HAL LINTON’S porn name is Bobby Saint. In case you think I’m being too forward or making this up, check the Easy Magazine about two weeks ago.
They say you come up with a porn name by taking the name of your first pet; and the first part of the place you grew up. Mine would be Doggie Chase. Kinda fun game to play, isn’t it?
I wonder what’s yours? And in doing research for this article (yes, I actually do research; not like Tennyson Joseph and Peter Wickham’s sophisticated type, but research nonetheless) I discovered a new word: pornocracy. Pornocracy is defined as a government dominated by prostitutes. Interesting word!
But this is not Linguistics 101. So, on to a quick question. Why is it that some stores can’t give you the price of products on the phone? I needed to know the price of a fan. You know how hot it is these days. While fanning myself, I phoned up to ask the price of a fan. I began fantasising about the coolness of my room with my new fan.
Dry response
The advertisement on the phone, created with lots of fanfare as I waited for an actual human being to answer, was repeated approximately ten times. (30-second jingle, multiplied by 10 times. See how long I waited?)
And then the dry response, “We doh give out prices.
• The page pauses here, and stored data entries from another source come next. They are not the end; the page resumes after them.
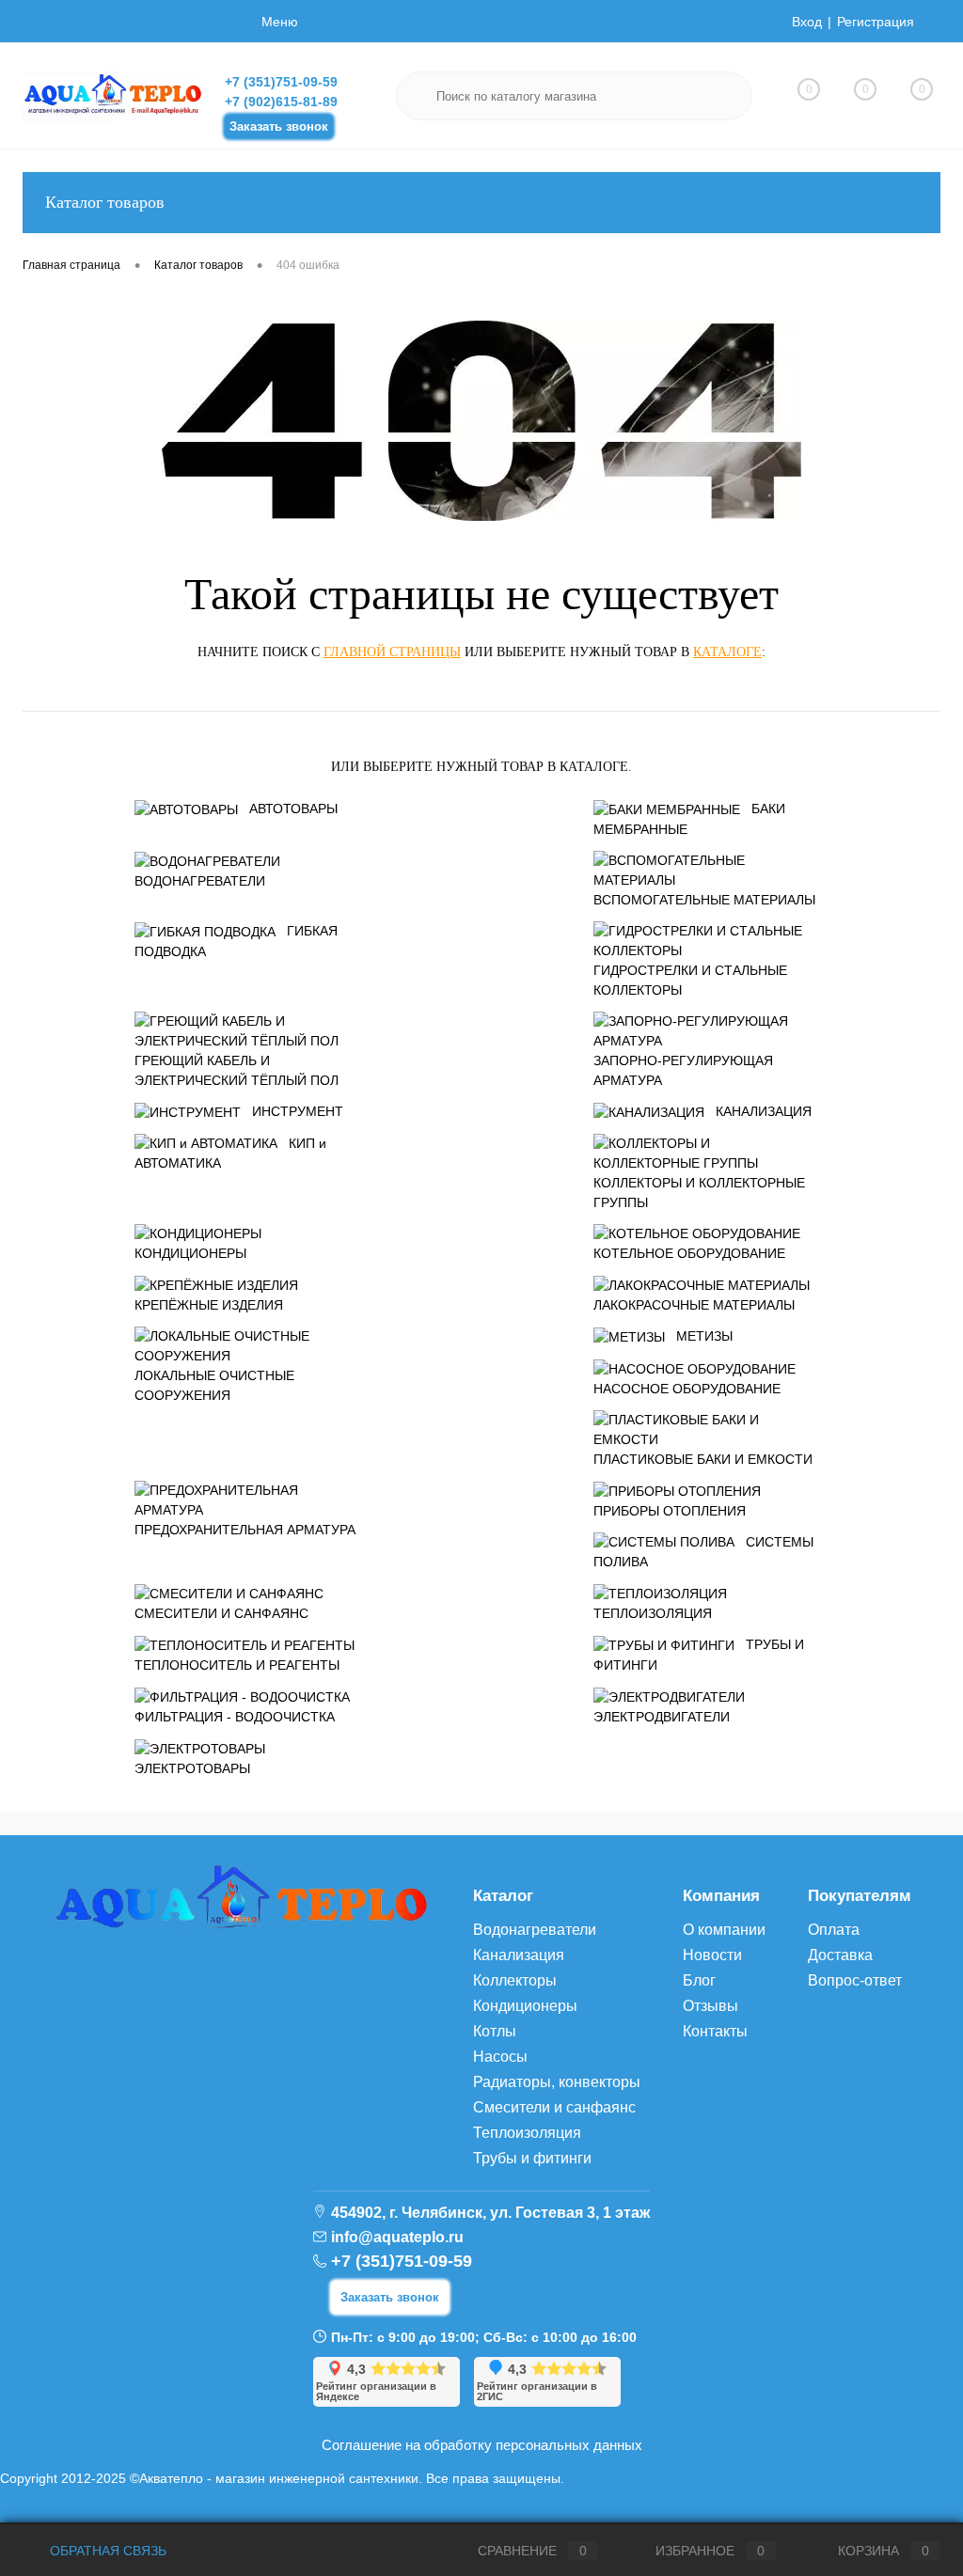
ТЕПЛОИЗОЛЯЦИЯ (652, 1613)
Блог (699, 1980)
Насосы (500, 2057)
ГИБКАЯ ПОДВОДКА (236, 941)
You gotta come hey.” Not only did I not go there, but I decided to call another store. Price was given, purchase was made. I know we all have a right to “store policy” but what is the “bright” behind that particular “right”?
Now, let’s talk about cellphones in schools. One would wonder how we used to survive when we were at school when the only cells we studied were the ones in biology. But now, some of our children feel “disadvantaged” if they don’t have the latest cell phone . . . and at school, to boot.
We already have the tablets, desktops and laptops in schools; so, why the seemingly desperate need for cells? Our children are bombarded and sometimes addicted to technology and social media. Why not provide some respite in the classroom, at least?
Moving on to another type of cell . . . Can we somehow get the cell occupants at Dodds to help with the bush all around us? I am sure you see these things on a daily basis – signs being blocked by bush; bush in the road, making it almost impassable, impossibly tall bush along our highways – don’t you?
Anyone out there with the power to make the call?
Get the prisoners to help. If we can’t afford to pay workers for the cleaning and clearing of our roads, why not seek assistance from that source? It’s not a new concept; remember Chain Gang by Sam Cooke?
Veoma Ali is an author, broadcaster, advertising exec and, most important, a karaoke lover.